Gosford Park is my favorite movie of all time, and as I was saying to the friend I started watching this with, I love that Julian Fellowes decided to make a few of the servants less noble this time around, via O'Brien and Thomas. Though there is still Bates, who I heart beyond all reason because he is disabled and noble, but not noble because he bears his infirmity patiently or any of the other things I can't stand in disabled characters in fiction. And Anna loves him not in spite of it, but because he is who he is.
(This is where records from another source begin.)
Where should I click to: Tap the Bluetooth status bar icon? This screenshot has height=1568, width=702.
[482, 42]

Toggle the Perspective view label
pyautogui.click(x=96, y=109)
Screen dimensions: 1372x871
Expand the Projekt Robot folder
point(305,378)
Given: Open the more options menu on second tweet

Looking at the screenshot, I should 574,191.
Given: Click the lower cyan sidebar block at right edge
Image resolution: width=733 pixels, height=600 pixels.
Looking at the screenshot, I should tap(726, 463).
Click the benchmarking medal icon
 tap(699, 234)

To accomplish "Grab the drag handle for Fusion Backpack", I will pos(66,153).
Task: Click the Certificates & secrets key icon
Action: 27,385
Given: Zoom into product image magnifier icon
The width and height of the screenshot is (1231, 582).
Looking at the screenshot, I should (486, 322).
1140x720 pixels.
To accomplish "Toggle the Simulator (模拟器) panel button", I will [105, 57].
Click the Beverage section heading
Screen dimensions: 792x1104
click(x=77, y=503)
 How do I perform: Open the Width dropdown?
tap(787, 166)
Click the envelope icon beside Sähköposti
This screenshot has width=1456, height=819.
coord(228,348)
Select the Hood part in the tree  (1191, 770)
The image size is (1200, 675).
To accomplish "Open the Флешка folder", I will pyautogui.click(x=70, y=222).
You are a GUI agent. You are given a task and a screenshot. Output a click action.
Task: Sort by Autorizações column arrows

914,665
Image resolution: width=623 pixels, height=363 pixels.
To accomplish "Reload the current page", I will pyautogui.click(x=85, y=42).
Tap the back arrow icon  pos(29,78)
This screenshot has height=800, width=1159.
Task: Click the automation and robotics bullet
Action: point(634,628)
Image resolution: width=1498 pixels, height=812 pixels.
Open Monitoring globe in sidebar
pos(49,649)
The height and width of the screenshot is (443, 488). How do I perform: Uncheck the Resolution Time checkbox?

And as much as I adore the relationship between Carson and Mrs. Hughes (and why is there no fic?), I think the thing that makes me adore Carson most is his eventual willingness to champion Bates.
Sibyl's transformation into my favorite sister was not something I was expecting--perhaps because her political storyline wasn't telegraphed in the first episode, so it came across as more surprising. I can't wait to see what her response to the Russian Revolution is. (February, not October, of course).
And as is true to form for someone who wrote so much Jack/Irina, I adore Cora and Robert, and am busy thinking up fun pre-series fic for them, when there is not so much gathering storm, as much as I enjoy the stories I've read that show the characters during and after the war. I laughed incredibly hard when Mary gave them a hard time for sleeping in the same bedroom, and their scene at the garden party broke my heart.
As a feminist and a historian, I'm of course a sucker for all the gender issues facing Mary in particular, and the nature of power and agency for women that we see in the turf wars between the Dowager Countess and Isobel. But I think the thing I truly love best is the way the script shows us how often people misinterpret things, or don't get what they want because they misread, and that's what makes Fellowes such a good screenwriter. I was furious at O'Brien for the soap, and loved that the Dowager Countess was the one to make her realize what a fool she'd been. Because that's the only kind of justice there could be.
I hope the second series gives us some idea of why Cora is so much more attached to O'Brien than the rest of them--her attachment of course makes O'Brien's discovery more poignant, but as written it doesn't quite make sense.
The Dowager Countess cracks me up, just in case that needs saying.
I'm very conflicted about Mary-- I'm the oldest child, so I can sort of imagine why Edith in particular resents her, and she's certainly not always a nice person. But she does, I think, come to realize just how much she can hurt others, by the end, and I admire that. Mostly though, I couldn't believe they actually had the Kemal plotline unfold the way it did. I was sure they were going to get caught, but had no idea he was going to die. I also like the way Mary took ownership of the decision-- she may have been naive, but in my reading, there weren't real consent issues there, though others might disagree.
Okay, stopping here. I need an icon.